Castlevania: Symphony of the Night – 360 Review
I’ve been so excited about this game ever since it was first announced as coming to the 360′s Xbox Live Arcade system. I was even banging on about it on a forum because I didn’t think I was going to have to write about it professionally. It wasn’t until late last night I got an e-mail through asking if I’d review the game for Eurogamer. Thankfully I’d had a few hours of playing single-player multi-player with my friend Robert Howells (rules: you both play the single-player game but have live chat on so you can talk to each other as you’re playing the same bits – it’s completely awesome).

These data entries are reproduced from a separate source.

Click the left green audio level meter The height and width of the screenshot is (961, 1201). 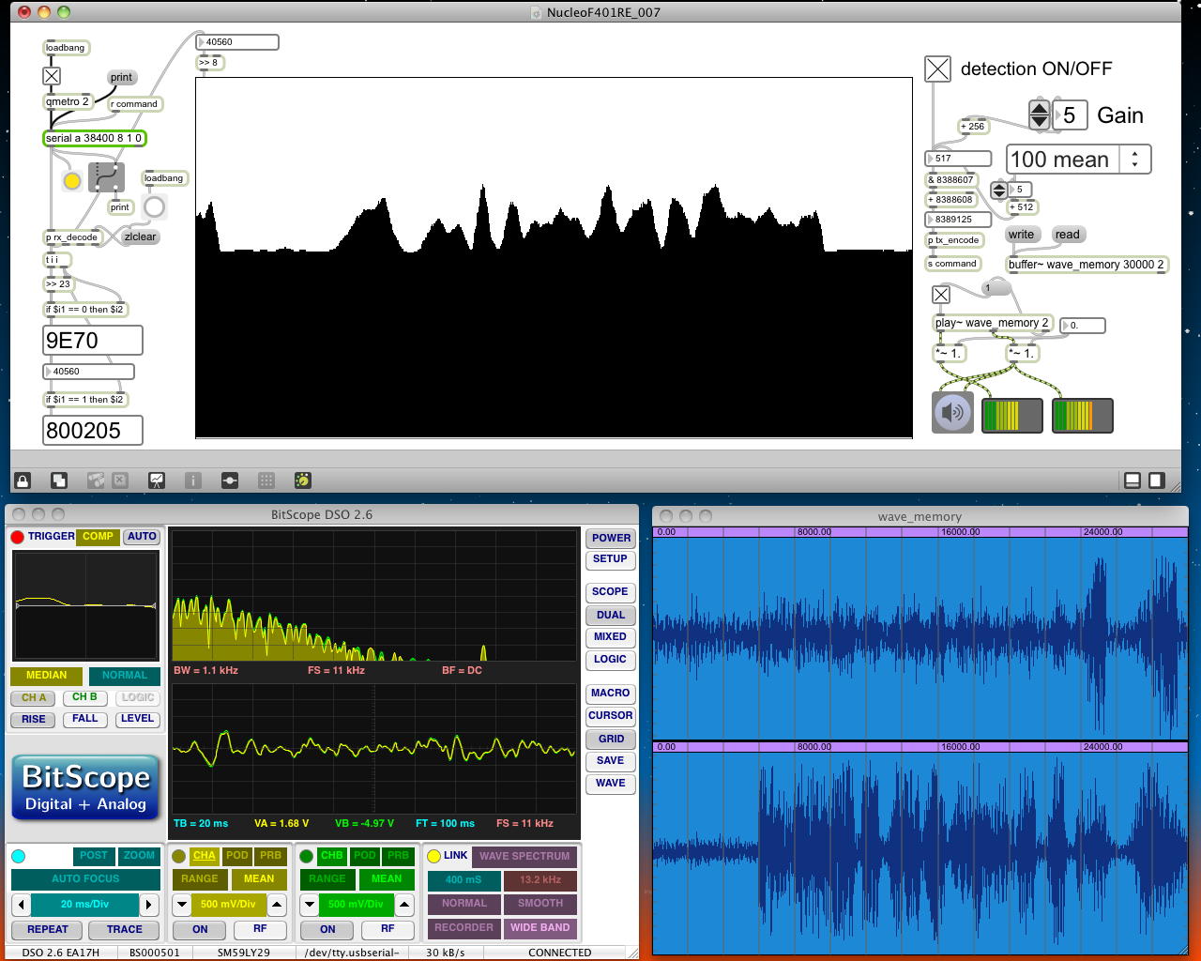point(1011,415)
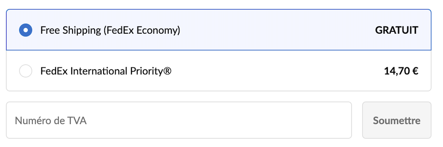Click the filled blue radio circle

tap(25, 30)
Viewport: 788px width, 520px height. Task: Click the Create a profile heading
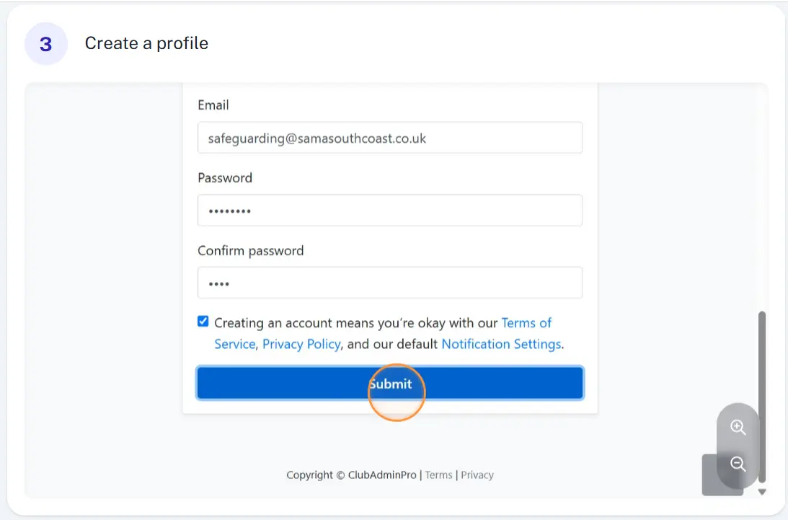pos(146,43)
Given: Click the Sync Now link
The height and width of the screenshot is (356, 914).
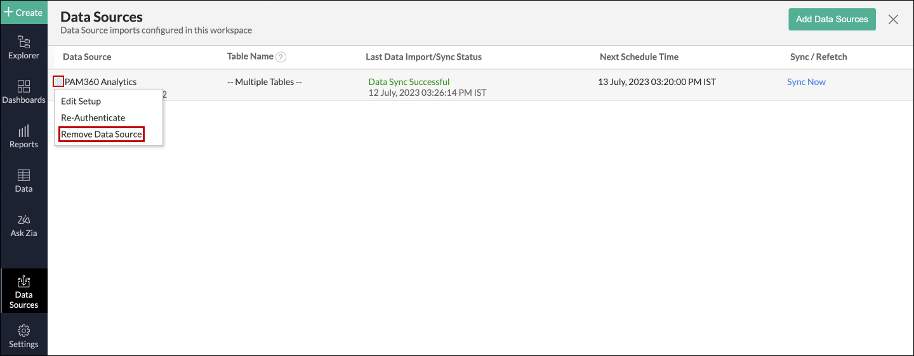Looking at the screenshot, I should pos(806,82).
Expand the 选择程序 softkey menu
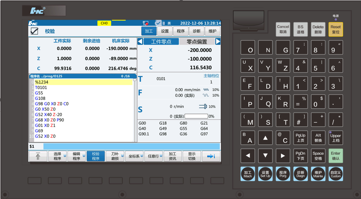Image resolution: width=361 pixels, height=199 pixels. coord(57,156)
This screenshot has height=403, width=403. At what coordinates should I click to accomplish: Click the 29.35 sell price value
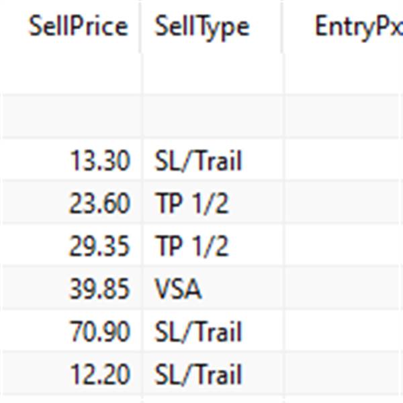point(99,247)
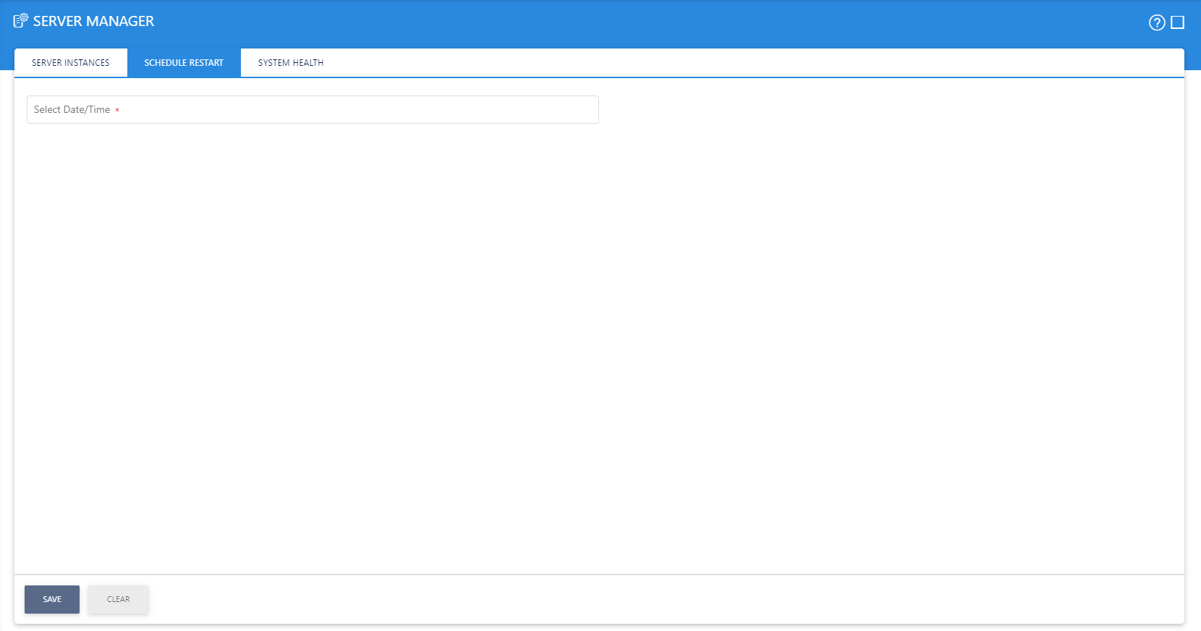
Task: Open the restart date/time picker field
Action: tap(313, 110)
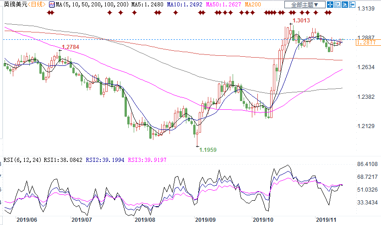Viewport: 381px width, 225px height.
Task: Change the <日线> period selector
Action: coord(36,5)
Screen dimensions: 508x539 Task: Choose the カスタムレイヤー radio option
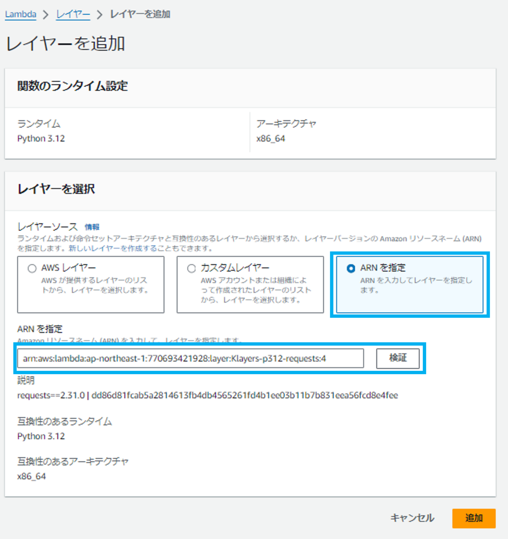coord(191,268)
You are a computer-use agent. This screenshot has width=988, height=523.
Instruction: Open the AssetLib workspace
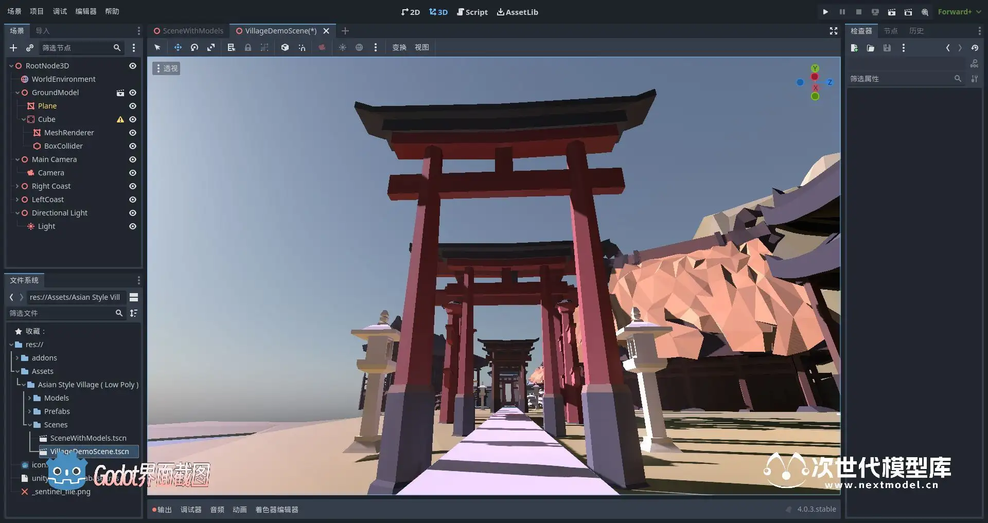[517, 12]
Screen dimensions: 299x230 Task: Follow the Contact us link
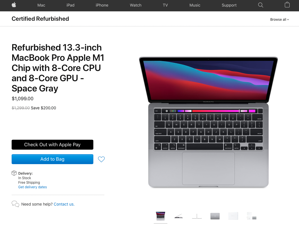(64, 204)
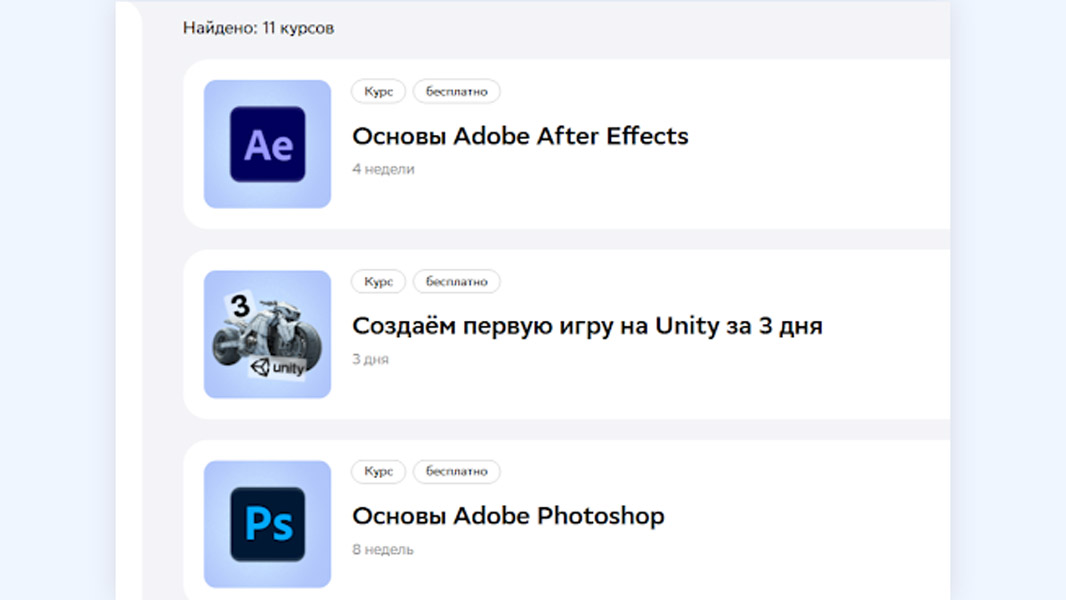Click the Adobe Photoshop Ps icon

tap(267, 524)
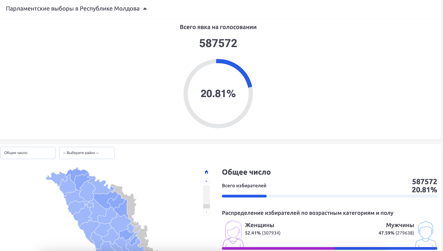Click the women voter avatar icon
The width and height of the screenshot is (443, 251).
233,234
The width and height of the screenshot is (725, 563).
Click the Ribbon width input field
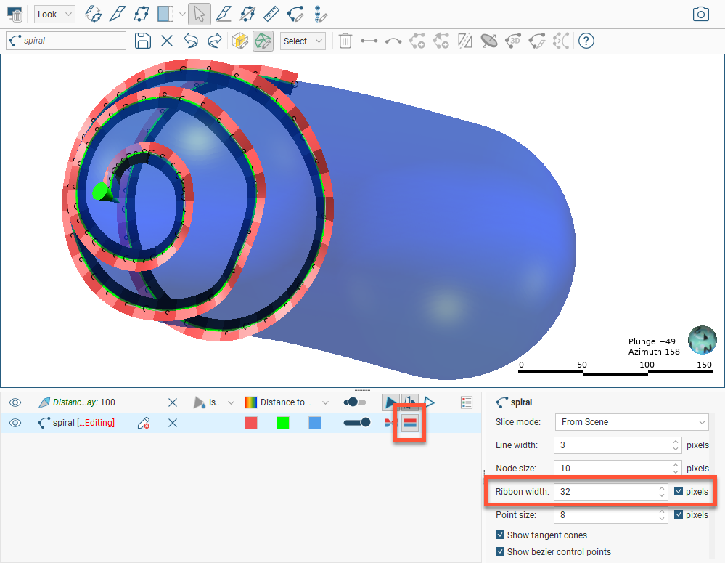[x=605, y=492]
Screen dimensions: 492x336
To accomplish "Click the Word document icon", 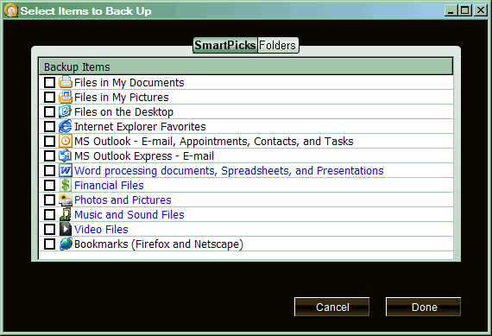I will (66, 170).
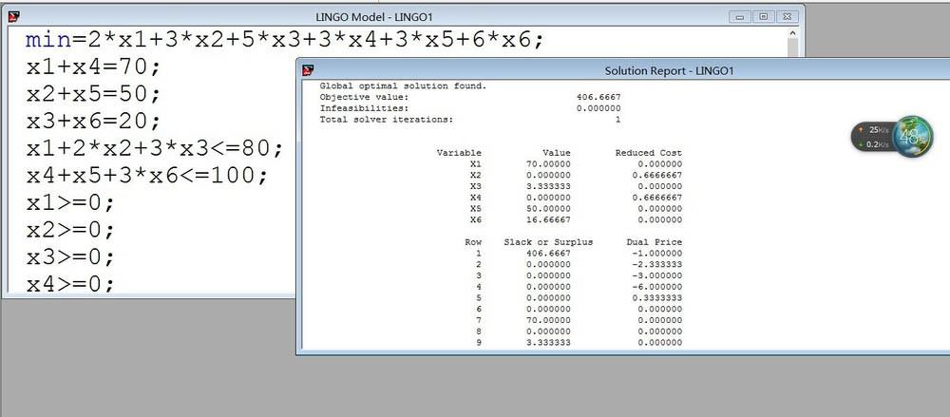This screenshot has height=417, width=950.
Task: Click the Reduced Cost column header
Action: pyautogui.click(x=648, y=153)
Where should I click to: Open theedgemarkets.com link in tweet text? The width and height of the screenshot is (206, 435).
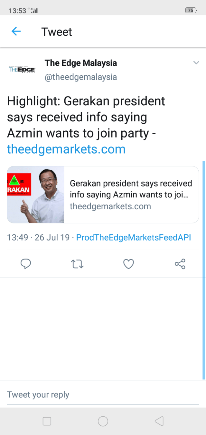[x=66, y=149]

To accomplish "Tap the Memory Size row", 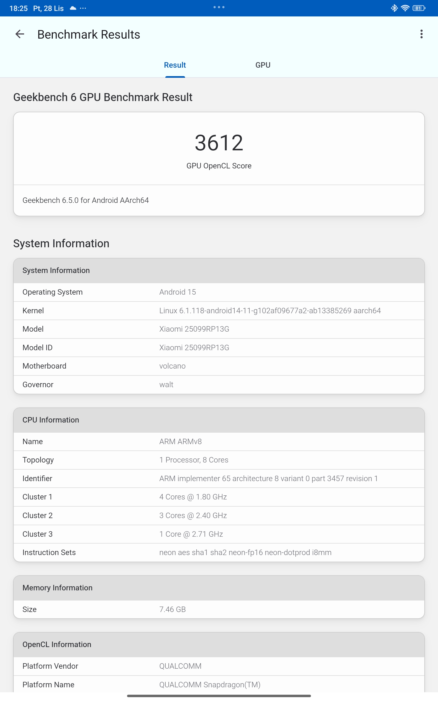I will [x=219, y=609].
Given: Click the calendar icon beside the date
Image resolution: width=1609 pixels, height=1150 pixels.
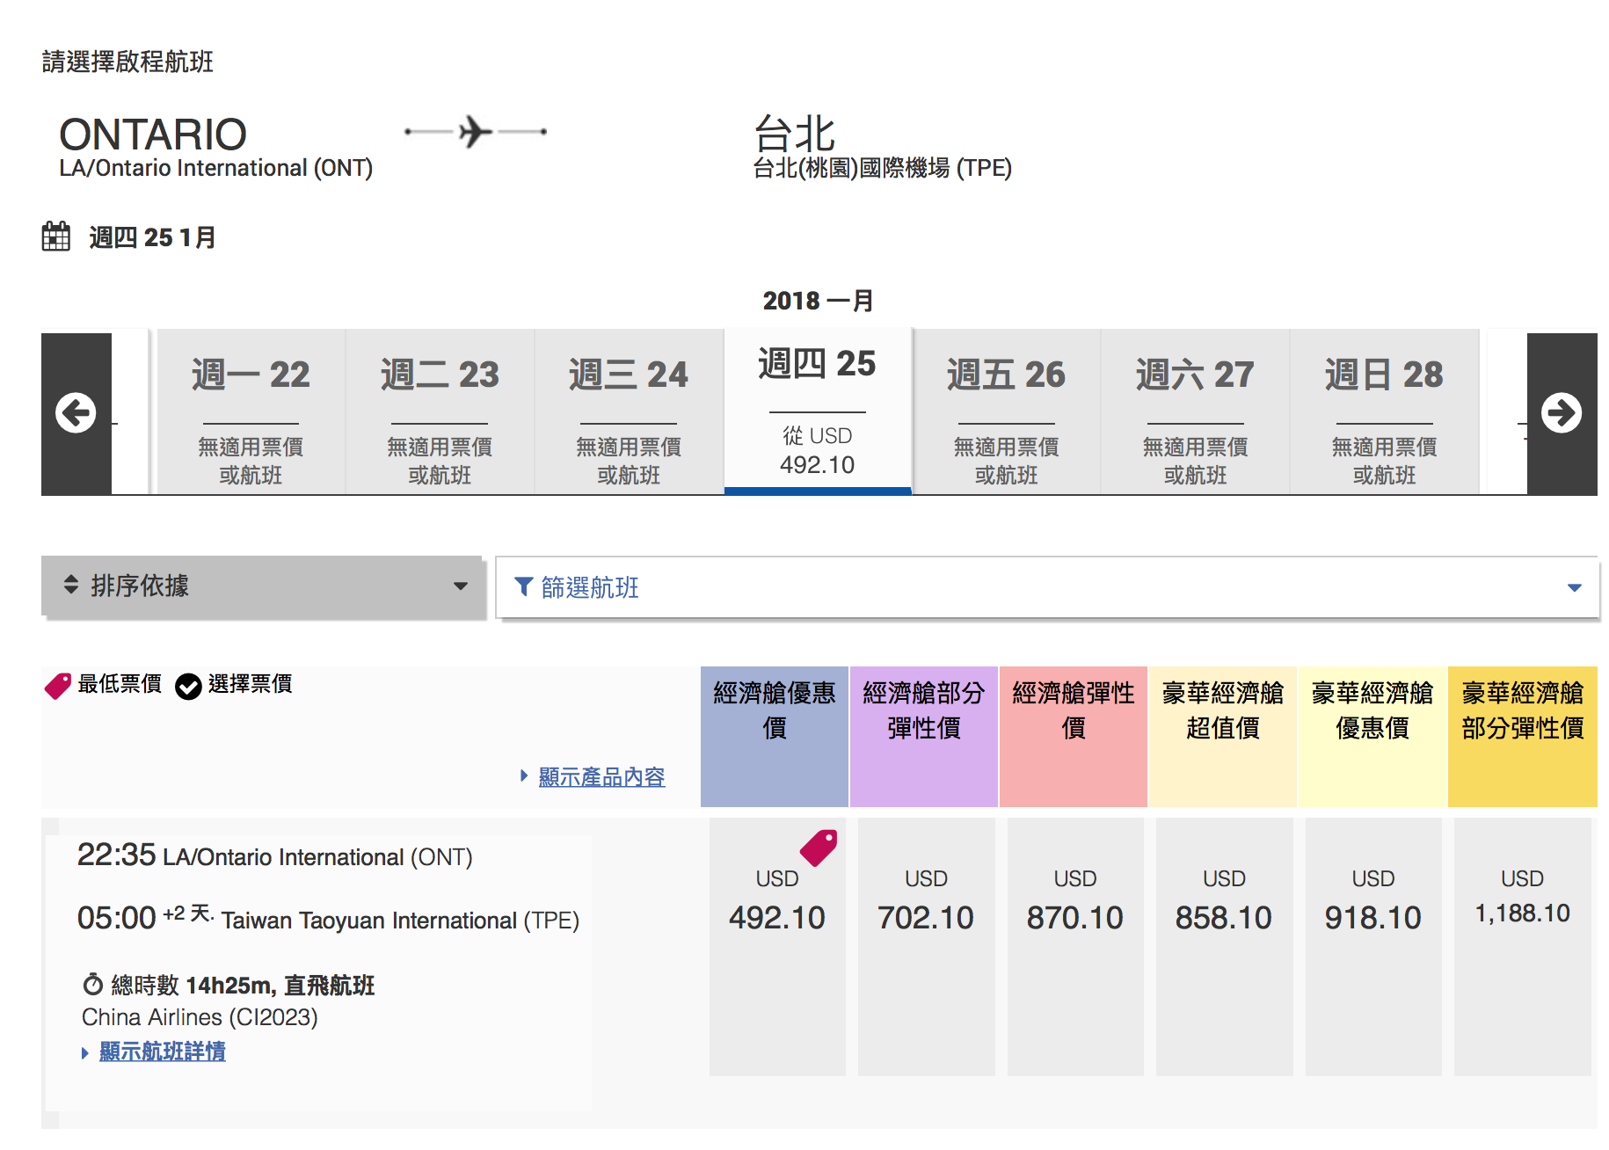Looking at the screenshot, I should click(x=56, y=237).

Anyway, it was a bit of a surprise to get the review – especially when Kristan asked if I could get it done for this morning. This is without doubt the shortest turnaround I’ve ever had on a review – and possibly the first time I’ve played through a game without knowing I was going to have to review it first. It was certainly exhilarating if nothing else. I hope the finished critique doesn’t feel rushed.
Even in 1997 this was an anachronism. Videogames’ bright new horizon was three-dimensional and Sony’s first console wunderkind the only viewing tower worth climbing. The PlayStation future was all about Lara Croft’s curvaceous polygons, Gran Turismo’s reflective bonnets and screen-filling Tekken sucker-punches. It was the Chemical Brothers serenading Wipeout races and the Designer’s Republic packaging. Aspirational pixels backed by aspirational music promoted by aspirational faces; not much room for two-dimensional gothic oddities in this too-cool-for-school marketing vision.
As such, Symphony of the Night, with its dank 2D walls, brooding orchestral soundtrack and Street Fighter-esque special moves stole across videogaming’s busy vista mostly unnoticed the first time round. But not completely unnoticed. Those with eyes to see its exquisite design, extraordinary scope, aesthetic elegance and coherence were quick to evangelise. The game’s underground following bustled and grew until copies of the game were changing hands on ebay for £60 and upwards. Symphony of the Night had made the celebrated canon and every discerning games player wanted a look.
And that, in short, is why Microsoft’s been so keen to accommodate this, the Castlevania series’ debated highpoint, tripling the 50MB size restriction of all its Xbox Live Arcade games specifically to allow it into its line-up of mixed importance. Symphony of the Night is to action-adventure fans what Mario 64 is to platform lovers, Monkey Island is to point and click autistics or Final Fantasy VII is to incurable geeks. It’s important, beloved and, crucially, it expands XBLA’s remit to include fan-favourite console titles as well as those arcade classics such as Pac-Man, Defender and, er, Teenager Mutant Ninja Turtles.